┌────────

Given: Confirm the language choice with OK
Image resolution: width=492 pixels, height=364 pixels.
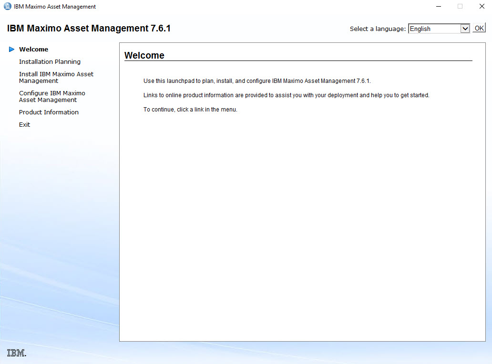Looking at the screenshot, I should click(x=479, y=28).
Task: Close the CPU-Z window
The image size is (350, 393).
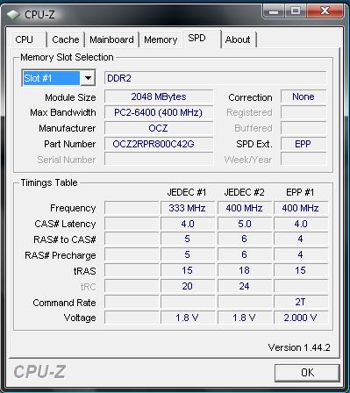Action: 325,11
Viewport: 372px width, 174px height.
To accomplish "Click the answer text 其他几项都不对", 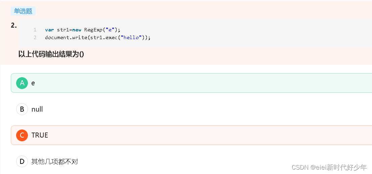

└────────

:: Work to be completed ::
Print the entries above exactly, leaving pictures out.

:: Your response ::
Given: Confirm the language choice with OK
Image resolution: width=492 pixels, height=364 pixels.
Looking at the screenshot, I should click(x=479, y=28).
Task: Close the CPU-Z window
The image size is (350, 393).
Action: 325,11
Viewport: 372px width, 174px height.
To accomplish "Click the answer text 其他几项都不对", 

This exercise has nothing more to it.